Stored data entries:
Content starts
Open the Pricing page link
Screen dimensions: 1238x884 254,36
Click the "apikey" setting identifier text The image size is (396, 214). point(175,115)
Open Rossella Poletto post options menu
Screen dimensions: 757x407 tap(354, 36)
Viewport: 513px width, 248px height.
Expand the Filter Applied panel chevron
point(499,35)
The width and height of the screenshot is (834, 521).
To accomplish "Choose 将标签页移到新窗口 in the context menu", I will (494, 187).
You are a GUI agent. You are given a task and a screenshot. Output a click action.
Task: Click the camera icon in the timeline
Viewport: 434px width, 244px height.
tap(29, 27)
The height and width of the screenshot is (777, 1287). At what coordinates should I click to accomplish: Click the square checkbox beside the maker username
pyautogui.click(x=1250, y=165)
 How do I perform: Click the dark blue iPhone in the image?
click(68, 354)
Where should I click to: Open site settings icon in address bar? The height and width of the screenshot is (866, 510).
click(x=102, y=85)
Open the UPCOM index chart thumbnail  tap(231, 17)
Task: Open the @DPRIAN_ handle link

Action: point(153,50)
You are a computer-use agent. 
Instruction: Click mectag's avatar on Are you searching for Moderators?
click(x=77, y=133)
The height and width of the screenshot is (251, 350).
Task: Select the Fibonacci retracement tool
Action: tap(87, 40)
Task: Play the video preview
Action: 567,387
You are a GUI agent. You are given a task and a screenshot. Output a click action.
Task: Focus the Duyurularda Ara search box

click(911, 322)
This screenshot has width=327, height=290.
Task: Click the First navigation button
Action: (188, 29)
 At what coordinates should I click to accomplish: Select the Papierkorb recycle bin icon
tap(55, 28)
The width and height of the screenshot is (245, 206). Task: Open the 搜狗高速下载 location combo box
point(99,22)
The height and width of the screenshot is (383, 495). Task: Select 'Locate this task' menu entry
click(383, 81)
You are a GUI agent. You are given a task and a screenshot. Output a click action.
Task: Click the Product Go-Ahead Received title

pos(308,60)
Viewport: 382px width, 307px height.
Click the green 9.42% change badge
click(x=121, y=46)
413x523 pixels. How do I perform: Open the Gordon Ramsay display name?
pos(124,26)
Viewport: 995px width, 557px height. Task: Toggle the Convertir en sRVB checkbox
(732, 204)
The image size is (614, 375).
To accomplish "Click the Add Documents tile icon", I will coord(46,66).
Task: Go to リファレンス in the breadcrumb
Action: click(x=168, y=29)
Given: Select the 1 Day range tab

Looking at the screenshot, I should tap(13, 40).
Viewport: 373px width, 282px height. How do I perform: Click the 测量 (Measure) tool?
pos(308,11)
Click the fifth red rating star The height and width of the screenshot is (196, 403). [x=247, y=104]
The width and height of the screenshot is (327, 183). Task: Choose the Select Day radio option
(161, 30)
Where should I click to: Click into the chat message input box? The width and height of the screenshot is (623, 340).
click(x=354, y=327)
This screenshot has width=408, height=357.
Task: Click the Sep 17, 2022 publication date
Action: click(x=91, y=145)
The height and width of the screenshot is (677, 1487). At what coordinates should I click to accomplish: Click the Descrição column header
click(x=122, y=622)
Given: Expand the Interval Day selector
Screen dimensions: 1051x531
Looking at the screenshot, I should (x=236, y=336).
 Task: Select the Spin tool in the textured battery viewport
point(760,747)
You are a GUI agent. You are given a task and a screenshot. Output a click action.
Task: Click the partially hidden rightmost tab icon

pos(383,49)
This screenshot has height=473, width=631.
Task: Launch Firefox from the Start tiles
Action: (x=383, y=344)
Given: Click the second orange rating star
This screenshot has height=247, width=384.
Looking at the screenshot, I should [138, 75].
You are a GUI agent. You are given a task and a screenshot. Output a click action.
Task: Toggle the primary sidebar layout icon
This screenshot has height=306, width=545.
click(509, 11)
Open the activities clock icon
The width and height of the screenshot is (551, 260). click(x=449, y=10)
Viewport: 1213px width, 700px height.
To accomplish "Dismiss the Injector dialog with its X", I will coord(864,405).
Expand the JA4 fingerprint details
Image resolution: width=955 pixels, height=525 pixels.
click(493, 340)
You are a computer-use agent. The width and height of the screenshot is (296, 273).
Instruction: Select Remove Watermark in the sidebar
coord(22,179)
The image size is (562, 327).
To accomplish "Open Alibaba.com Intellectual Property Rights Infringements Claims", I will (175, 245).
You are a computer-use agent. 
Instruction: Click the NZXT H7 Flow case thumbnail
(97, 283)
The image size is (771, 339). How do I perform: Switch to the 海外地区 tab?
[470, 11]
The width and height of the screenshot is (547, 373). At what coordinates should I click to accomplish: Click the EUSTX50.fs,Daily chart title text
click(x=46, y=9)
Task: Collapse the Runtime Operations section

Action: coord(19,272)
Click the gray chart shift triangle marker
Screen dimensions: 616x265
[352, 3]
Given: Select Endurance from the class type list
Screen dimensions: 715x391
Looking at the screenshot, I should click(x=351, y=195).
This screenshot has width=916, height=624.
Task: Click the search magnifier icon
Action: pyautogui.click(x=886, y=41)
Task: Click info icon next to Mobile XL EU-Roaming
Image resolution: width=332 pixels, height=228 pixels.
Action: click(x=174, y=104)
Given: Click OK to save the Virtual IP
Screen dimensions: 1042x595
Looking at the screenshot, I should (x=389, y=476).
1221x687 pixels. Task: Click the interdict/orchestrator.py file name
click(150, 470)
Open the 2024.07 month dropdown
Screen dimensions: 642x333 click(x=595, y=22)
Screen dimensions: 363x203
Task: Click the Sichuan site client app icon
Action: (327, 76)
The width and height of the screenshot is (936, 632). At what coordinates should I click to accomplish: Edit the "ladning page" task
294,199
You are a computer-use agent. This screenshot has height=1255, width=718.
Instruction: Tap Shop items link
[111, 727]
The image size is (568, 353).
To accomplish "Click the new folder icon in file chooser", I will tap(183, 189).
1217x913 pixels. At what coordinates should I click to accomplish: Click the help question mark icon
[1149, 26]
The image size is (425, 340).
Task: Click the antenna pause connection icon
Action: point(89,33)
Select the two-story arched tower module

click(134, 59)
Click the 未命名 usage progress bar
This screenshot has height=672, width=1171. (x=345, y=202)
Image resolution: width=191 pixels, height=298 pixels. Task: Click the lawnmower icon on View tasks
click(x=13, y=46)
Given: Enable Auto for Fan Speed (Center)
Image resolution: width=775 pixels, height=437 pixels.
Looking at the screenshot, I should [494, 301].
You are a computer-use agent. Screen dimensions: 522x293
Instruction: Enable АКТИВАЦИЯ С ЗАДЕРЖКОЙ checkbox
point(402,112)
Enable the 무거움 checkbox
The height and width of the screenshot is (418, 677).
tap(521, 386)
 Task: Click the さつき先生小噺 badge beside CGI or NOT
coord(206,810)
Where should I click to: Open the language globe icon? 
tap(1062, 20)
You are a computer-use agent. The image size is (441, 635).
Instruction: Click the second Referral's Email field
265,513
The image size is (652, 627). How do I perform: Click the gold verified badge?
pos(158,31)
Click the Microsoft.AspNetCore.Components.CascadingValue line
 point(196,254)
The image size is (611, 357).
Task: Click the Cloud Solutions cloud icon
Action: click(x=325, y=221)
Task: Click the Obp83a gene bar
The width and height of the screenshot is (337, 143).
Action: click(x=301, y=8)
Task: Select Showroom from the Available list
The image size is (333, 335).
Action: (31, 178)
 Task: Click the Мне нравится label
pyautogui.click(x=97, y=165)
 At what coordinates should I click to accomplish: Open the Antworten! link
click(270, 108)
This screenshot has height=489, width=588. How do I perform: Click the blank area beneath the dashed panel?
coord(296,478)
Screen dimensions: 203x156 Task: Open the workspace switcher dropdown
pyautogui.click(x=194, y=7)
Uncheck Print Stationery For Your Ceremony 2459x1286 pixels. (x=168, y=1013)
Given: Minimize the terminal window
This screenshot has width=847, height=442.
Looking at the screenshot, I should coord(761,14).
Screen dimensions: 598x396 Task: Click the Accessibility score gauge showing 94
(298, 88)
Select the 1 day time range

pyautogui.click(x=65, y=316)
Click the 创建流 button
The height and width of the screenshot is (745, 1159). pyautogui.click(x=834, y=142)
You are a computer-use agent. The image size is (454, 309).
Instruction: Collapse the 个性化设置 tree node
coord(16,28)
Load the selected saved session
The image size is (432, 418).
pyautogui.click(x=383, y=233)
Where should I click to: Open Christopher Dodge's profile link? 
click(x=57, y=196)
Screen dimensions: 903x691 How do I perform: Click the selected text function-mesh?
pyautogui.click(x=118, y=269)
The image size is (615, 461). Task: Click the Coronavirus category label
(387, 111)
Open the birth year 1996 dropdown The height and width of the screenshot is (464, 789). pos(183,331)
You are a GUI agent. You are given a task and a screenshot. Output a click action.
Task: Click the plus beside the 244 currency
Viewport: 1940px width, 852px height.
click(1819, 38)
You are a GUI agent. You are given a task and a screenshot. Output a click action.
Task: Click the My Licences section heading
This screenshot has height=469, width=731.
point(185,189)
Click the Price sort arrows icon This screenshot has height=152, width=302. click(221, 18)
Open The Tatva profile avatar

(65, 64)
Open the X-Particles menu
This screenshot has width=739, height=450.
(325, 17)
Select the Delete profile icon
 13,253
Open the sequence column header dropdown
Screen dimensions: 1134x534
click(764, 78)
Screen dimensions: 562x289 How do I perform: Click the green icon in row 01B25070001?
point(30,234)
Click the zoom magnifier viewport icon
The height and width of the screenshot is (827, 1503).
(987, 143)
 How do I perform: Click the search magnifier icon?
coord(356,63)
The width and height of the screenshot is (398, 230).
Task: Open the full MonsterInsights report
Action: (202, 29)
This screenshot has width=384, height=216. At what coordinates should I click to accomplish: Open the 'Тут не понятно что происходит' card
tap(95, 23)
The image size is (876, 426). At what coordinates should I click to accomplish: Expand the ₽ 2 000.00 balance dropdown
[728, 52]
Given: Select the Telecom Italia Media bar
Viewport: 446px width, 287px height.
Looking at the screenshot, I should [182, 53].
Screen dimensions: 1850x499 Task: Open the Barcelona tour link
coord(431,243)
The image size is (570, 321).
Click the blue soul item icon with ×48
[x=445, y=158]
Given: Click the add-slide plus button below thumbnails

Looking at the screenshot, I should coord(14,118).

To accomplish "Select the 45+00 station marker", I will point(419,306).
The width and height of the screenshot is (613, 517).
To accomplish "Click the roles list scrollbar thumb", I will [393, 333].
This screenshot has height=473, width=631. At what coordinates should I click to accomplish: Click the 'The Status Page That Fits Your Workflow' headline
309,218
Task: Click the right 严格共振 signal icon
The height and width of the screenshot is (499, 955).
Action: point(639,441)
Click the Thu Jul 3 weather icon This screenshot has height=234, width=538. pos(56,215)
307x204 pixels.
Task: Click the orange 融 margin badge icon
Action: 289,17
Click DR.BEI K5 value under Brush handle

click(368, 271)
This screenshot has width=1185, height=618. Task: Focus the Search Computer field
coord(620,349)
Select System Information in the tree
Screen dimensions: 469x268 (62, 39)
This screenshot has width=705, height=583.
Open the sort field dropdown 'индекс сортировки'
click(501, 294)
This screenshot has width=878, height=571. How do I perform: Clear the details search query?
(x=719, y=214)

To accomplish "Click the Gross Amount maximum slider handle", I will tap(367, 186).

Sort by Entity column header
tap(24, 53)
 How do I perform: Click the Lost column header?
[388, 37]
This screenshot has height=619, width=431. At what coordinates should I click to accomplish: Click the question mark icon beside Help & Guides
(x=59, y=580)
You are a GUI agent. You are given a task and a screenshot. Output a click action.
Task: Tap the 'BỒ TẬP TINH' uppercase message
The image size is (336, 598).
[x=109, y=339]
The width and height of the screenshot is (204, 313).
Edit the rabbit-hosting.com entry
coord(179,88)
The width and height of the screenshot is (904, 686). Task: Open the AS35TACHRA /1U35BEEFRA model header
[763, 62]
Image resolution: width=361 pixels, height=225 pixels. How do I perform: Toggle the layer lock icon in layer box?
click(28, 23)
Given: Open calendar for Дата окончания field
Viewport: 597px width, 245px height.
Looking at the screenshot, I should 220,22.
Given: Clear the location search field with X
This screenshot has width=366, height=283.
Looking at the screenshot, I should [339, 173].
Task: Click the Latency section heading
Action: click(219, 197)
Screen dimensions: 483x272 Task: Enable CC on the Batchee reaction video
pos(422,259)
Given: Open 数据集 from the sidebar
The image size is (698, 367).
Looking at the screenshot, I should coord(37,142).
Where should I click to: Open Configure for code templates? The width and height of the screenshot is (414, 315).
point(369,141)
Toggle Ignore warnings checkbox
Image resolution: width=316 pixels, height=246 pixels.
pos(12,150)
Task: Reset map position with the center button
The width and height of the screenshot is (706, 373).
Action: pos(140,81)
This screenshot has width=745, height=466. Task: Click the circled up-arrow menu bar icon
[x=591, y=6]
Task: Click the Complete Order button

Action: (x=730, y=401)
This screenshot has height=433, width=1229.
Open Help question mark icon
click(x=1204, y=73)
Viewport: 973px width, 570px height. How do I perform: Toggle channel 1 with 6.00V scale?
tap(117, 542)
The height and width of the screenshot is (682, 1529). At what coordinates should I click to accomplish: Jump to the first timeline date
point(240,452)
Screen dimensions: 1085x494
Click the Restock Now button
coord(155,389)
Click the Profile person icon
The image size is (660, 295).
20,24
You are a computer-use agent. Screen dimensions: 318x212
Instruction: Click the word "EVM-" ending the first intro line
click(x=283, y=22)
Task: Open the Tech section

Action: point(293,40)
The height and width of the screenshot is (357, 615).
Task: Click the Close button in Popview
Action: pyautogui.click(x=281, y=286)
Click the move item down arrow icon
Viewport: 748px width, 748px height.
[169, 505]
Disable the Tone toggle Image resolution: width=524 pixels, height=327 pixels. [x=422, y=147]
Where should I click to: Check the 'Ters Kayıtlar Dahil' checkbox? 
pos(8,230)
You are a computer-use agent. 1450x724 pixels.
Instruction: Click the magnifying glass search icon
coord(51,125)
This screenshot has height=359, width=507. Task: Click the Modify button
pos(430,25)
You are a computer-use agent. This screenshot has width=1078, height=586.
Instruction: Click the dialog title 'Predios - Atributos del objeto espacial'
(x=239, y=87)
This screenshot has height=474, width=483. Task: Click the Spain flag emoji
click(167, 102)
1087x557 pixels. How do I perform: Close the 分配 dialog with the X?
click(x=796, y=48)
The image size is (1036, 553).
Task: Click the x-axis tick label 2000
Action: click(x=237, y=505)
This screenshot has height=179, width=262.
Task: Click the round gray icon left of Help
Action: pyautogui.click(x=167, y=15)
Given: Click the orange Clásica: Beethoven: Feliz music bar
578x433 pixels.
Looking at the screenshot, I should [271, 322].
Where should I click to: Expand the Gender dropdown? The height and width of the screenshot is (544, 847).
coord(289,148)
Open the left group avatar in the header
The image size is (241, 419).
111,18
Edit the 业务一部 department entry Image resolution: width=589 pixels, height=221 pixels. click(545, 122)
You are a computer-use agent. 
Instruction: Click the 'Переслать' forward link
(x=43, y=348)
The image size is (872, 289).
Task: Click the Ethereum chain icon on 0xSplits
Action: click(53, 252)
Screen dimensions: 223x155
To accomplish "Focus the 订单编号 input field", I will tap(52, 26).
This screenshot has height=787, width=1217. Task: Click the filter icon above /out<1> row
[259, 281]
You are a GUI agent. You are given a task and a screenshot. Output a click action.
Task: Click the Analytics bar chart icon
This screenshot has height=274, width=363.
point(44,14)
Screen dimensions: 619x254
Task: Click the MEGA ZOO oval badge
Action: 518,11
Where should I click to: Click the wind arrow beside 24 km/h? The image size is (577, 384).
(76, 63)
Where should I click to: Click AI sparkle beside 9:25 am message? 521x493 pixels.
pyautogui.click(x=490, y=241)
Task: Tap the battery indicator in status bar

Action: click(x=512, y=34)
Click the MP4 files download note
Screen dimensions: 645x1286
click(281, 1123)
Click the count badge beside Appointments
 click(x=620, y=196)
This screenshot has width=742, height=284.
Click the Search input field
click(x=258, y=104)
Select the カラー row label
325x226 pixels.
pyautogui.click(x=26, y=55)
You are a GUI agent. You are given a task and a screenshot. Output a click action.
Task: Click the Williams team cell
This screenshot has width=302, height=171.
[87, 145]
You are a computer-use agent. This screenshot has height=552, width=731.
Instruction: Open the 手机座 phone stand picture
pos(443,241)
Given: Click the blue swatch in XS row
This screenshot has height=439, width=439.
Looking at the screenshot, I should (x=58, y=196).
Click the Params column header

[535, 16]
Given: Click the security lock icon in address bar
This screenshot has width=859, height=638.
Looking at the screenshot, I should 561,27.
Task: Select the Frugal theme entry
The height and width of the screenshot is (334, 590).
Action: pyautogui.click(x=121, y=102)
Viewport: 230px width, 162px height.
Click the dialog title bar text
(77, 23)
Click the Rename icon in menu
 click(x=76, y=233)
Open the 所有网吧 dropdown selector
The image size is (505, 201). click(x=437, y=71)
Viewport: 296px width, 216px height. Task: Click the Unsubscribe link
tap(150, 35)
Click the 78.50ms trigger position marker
Content ends
# [Problem to solve]
From the data above, return every line from the line that has "Click the move item down arrow icon" up to and including the line that has "You are a computer-use agent. 1450x724", exactly.

# [Finished task]
Click the move item down arrow icon
Viewport: 748px width, 748px height.
[169, 505]
Disable the Tone toggle Image resolution: width=524 pixels, height=327 pixels. [x=422, y=147]
Where should I click to: Check the 'Ters Kayıtlar Dahil' checkbox? 
pos(8,230)
You are a computer-use agent. 1450x724 pixels.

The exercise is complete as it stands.